# Exercise
Give an exact copy of the data that follows.
Start of Source material
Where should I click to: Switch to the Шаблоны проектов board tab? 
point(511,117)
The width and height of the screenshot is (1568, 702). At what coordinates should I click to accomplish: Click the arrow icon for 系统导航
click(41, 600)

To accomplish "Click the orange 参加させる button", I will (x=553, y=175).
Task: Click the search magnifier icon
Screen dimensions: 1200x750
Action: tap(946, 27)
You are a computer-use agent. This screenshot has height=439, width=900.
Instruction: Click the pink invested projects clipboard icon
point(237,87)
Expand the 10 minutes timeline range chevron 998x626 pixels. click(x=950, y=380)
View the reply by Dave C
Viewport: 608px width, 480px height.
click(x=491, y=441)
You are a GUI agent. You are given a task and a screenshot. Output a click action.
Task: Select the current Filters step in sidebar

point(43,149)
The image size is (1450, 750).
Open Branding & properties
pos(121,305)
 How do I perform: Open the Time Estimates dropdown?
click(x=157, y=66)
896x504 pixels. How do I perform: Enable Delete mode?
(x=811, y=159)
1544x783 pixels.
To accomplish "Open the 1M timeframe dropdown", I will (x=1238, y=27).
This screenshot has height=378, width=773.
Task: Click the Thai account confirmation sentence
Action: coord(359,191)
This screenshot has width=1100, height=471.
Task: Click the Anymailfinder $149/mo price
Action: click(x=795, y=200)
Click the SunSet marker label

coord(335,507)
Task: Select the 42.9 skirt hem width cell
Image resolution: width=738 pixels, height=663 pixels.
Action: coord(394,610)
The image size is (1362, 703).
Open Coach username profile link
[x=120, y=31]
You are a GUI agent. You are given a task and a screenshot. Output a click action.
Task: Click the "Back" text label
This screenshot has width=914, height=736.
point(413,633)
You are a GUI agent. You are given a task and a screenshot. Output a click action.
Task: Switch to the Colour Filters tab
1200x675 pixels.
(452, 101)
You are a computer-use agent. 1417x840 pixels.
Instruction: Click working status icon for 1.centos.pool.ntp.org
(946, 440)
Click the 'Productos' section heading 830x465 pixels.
End of Source material
# Result of the exercise
Where should I click to: Switch to the Шаблоны проектов board tab? 
point(511,117)
The width and height of the screenshot is (1568, 702). At what coordinates should I click to accomplish: Click the arrow icon for 系统导航
click(41, 600)

To accomplish "Click the orange 参加させる button", I will (x=553, y=175).
Task: Click the search magnifier icon
Screen dimensions: 1200x750
Action: tap(946, 27)
You are a computer-use agent. This screenshot has height=439, width=900.
Instruction: Click the pink invested projects clipboard icon
point(237,87)
Expand the 10 minutes timeline range chevron 998x626 pixels. click(x=950, y=380)
View the reply by Dave C
Viewport: 608px width, 480px height.
click(x=491, y=441)
You are a GUI agent. You are given a task and a screenshot. Output a click action.
Task: Select the current Filters step in sidebar

point(43,149)
The image size is (1450, 750).
Open Branding & properties
pos(121,305)
 How do I perform: Open the Time Estimates dropdown?
click(x=157, y=66)
896x504 pixels. How do I perform: Enable Delete mode?
(x=811, y=159)
1544x783 pixels.
To accomplish "Open the 1M timeframe dropdown", I will (x=1238, y=27).
This screenshot has height=378, width=773.
Task: Click the Thai account confirmation sentence
Action: coord(359,191)
This screenshot has width=1100, height=471.
Task: Click the Anymailfinder $149/mo price
Action: click(x=795, y=200)
Click the SunSet marker label

coord(335,507)
Task: Select the 42.9 skirt hem width cell
Image resolution: width=738 pixels, height=663 pixels.
Action: coord(394,610)
The image size is (1362, 703).
Open Coach username profile link
[x=120, y=31]
You are a GUI agent. You are given a task and a screenshot. Output a click action.
Task: Click the "Back" text label
This screenshot has width=914, height=736.
point(413,633)
You are a GUI agent. You are given a task and a screenshot. Output a click action.
Task: Switch to the Colour Filters tab
1200x675 pixels.
(452, 101)
You are a computer-use agent. 1417x840 pixels.
Instruction: Click working status icon for 1.centos.pool.ntp.org
(946, 440)
Click the 'Productos' section heading 830x465 pixels.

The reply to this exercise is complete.